Features

Regex Checking

tartufo can scan for a pre-built list of known signatures for things such as SSH keys, EC2 credentials, etc. These scans are activated by use of the --regex flag on the command line. They will be reported with an issue type of Regular Expression Match, and the issue detail will be the name of the regular expression which was matched.

Customizing

Additional rules can be specified in a JSON file, pointed to on the command line with the --rules argument. The file should be in the following format:

{
    "RSA private key": "-----BEGIN EC PRIVATE KEY-----"
}

Things like subdomain enumeration, s3 bucket detection, and other useful regexes highly custom to the situation can be added.

If you would like to deactivate the default regex rules, using only your custom rule set, you can use the --no-default-regexes flag.

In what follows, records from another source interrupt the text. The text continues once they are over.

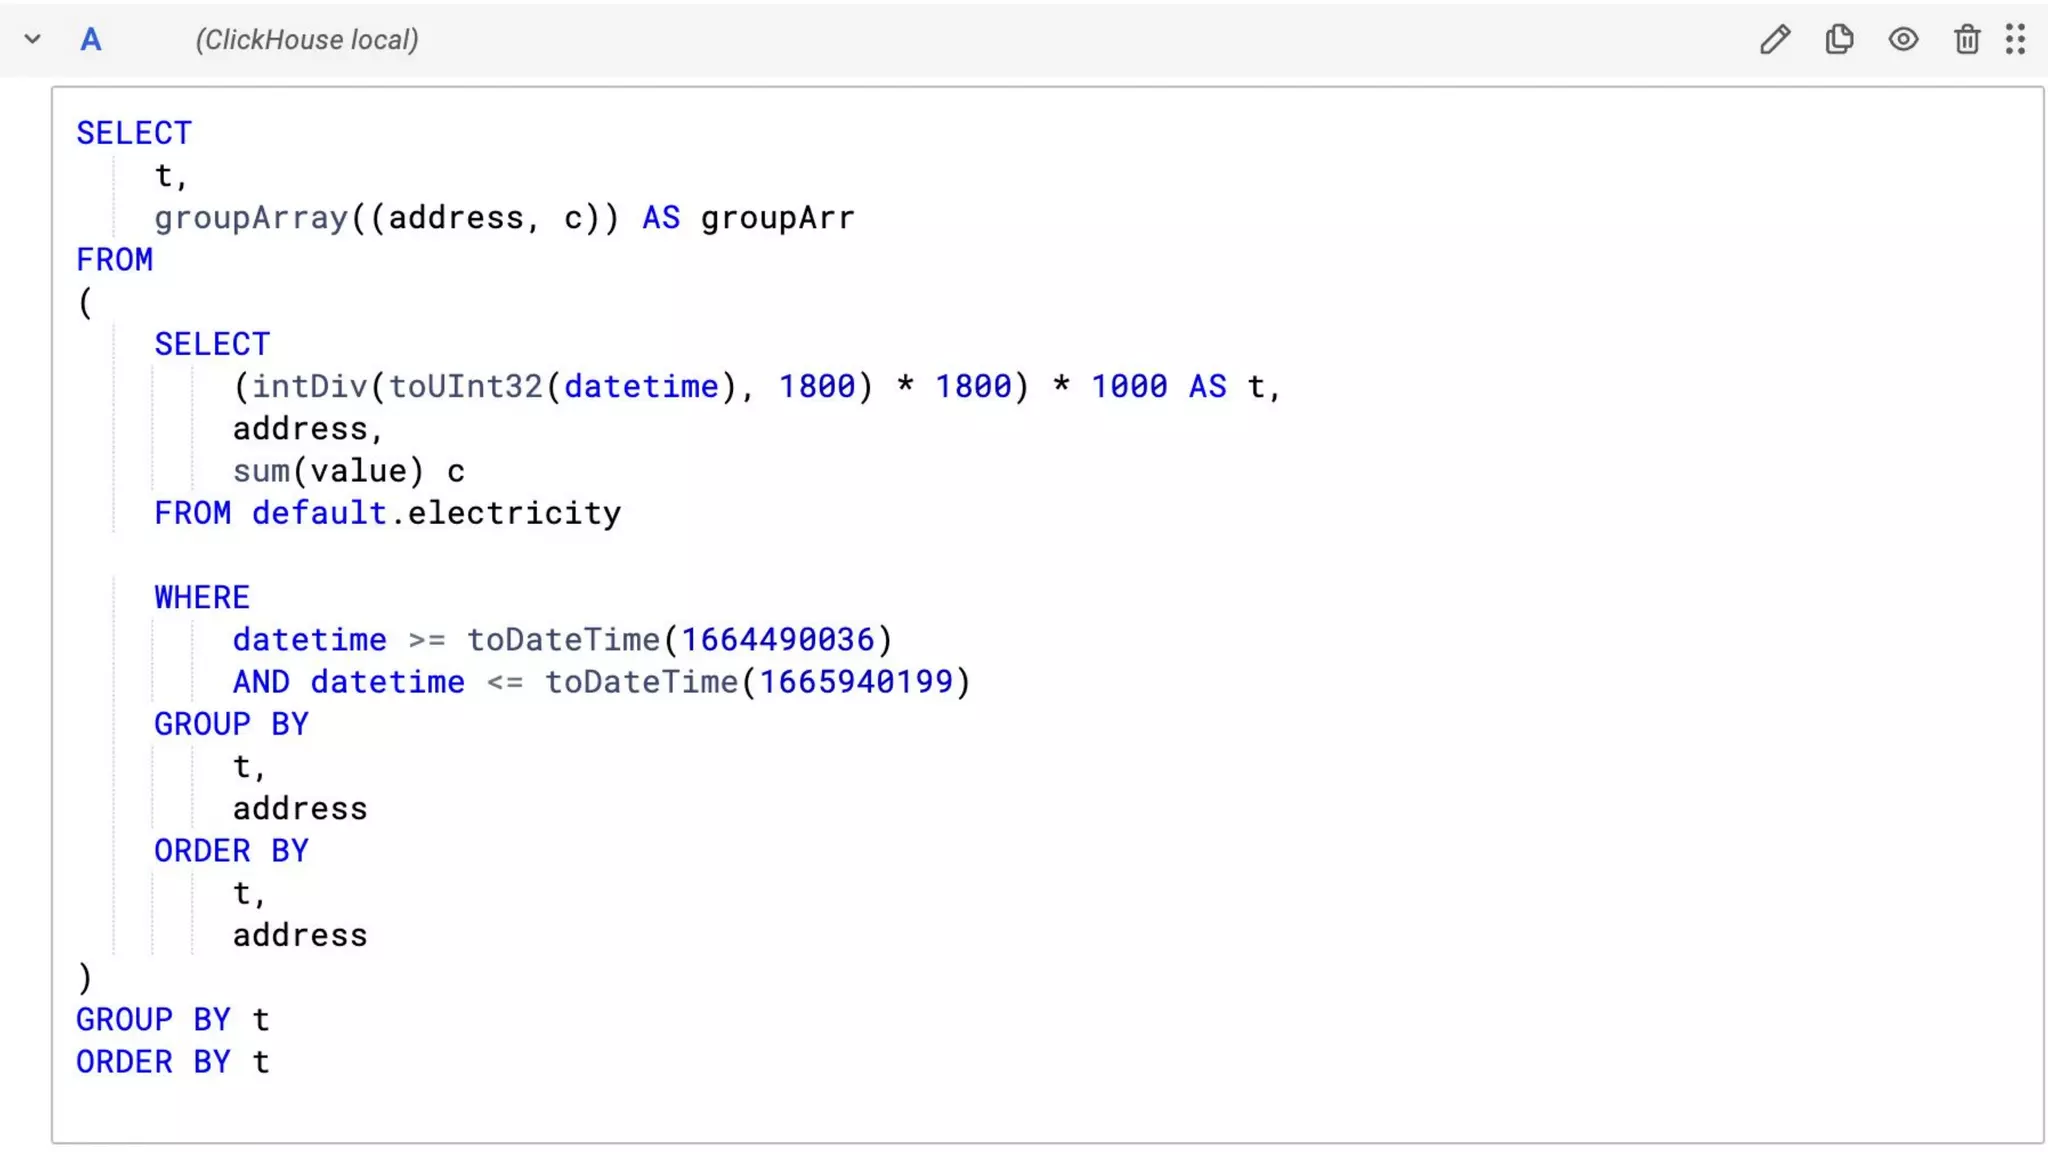Image resolution: width=2048 pixels, height=1152 pixels.
Task: Click the groupArr alias in outer SELECT
Action: coord(777,218)
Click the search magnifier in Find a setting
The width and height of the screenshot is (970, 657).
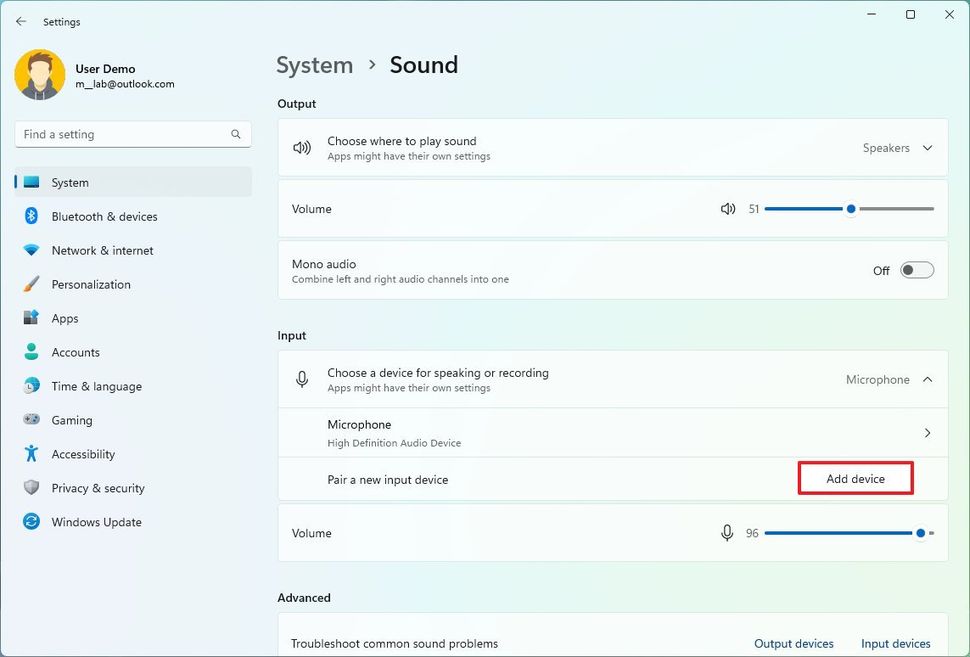click(235, 133)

Feel free to also contribute high signal regexes upstream that you think will benefit the community. Things like Azure keys, Twilio keys, Google Compute keys, are welcome, provided a high signal regex can be constructed.

tartufo’s base rule set sources from <https://github.com/dxa4481/truffleHogRegexes/blob/master/truffleHogRegexes/regexes.json>

High Entropy Checking

tartufo calculates the Shannon entropy of each commit, finding strings which appear to be generated from a stochastic source. In short, it looks for pieces of data which look random, as these are likely to be things such as cryptographic keys. These scans are activated by usage of the --entropy command line flag.

Limiting Scans by Path

With the --include-paths and --exclude-paths options, it is also possible to limit scanning to a subset of objects in the Git history by defining regular expressions (one per line) in a file to match the targeted object paths. To illustrate, see the example include and exclude files below:

include-patterns.txt
src/
# lines beginning with "#" are treated as comments and are ignored
gradle/
# regexes must match the entire path, but can use python's regex syntax for
# case-insensitive matching and other advanced options
(?i).*\.(properties|conf|ini|txt|y(a)?ml)$
(.*/)?id_[rd]sa$
exclude-patterns.txt
(.*/)?\.classpath$
.*\.jmx$
(.*/)?test/(.*/)?resources/

These filter files could then be applied by:

tartufo --include-paths include-patterns.txt --exclude-paths exclude-patterns.txt file://path/to/my/repo.git

With these filters, issues found in files in the root-level src directory would be reported, unless they had the .classpath or .jmx extension, or if they were found in the src/test/dev/resources/ directory, for example. Additional usage information is provided when calling tartufo with the -h or --help options.

These features help cut down on noise, and makes the tool easier to shove into a devops pipeline.